I have mentioned before some small incidents that, whilst of a mere domestic sphere, are really rather inconvenient. They have not ceased; if anything, they have worsened since my last. Charlotte cannot set down her needle without it seemingly vanishing into the air, and neither can she sew for pricking her fingers. Harriet constantly complains that her books have been moved or her place lost, or the pages spilled upon, even torn out. I know that some would raise their eyebrows and blame the child for the mischief, but really, she has never been prone to naughtiness. Besides which, she treasures her books, and I am sure she would do no such thing to any in her possession.

  The dinner is often spoiled. Charlotte says the range can no longer be trusted. Sometimes it will not boil a kettle; at other times it will not draw and chokes us all with smoke. The smuts go everywhere, blackening our clothing and the walls. One can even taste it in our bread. It is most unpleasant. I see Harriet pulling faces over it, though bless the child, she eats it anyway, casting glances about the room as if concerned who might be watching.

  Of course, all such things are explainable. I do not claim any particular supernatural agency; I have no reason to believe it to be the folk. And yet I wonder, and I have cause, as I will relate.

  It is strange to say, after everything that has passed, that Harriet has begun to speak to me of returning to the glen. It very much surprised me at first, and I did not like to re-awaken her fears by questioning the wisdom of it, but I did ask whether she very much wished to go.

  ‘Oh yes,’ she said, ‘I think we must, for Mama’s sake.’

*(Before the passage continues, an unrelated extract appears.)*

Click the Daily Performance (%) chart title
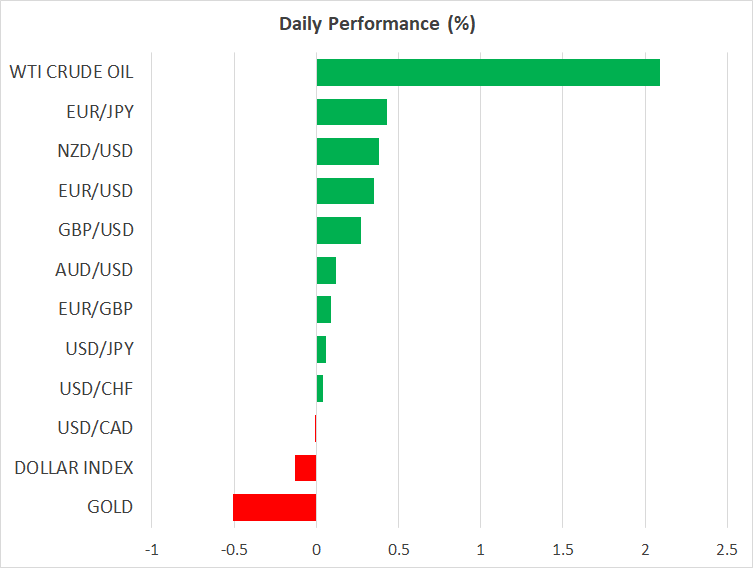 [x=377, y=24]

  I did not like to probe her meaning. I suppose she wished to show her parent she was not afraid, but then she said, ‘We need to stop them from being angry about the house.’

  I gathered myself to respond, but she added, ‘They don’t really like us. They don’t want to play. They don’t really know how to dance. They only wish to make us want to be where they are.’

  ‘And where is that, child?’ I asked, but she would not say, or indeed utter another word. She continued silent all that afternoon, as if afraid of having said too much.

  I cannot help thinking of Elsie and Frances, who loved to ‘tice’ the fairies and played so gaily among them, just as one imagines children doing. But Harriet has always been such a funny little thing. She prefers her books to the company of others, and then, she has found no suitable playmate. If I had not seen the fairies myself I could easily imagine her to have invented little companions to meet the deficiency.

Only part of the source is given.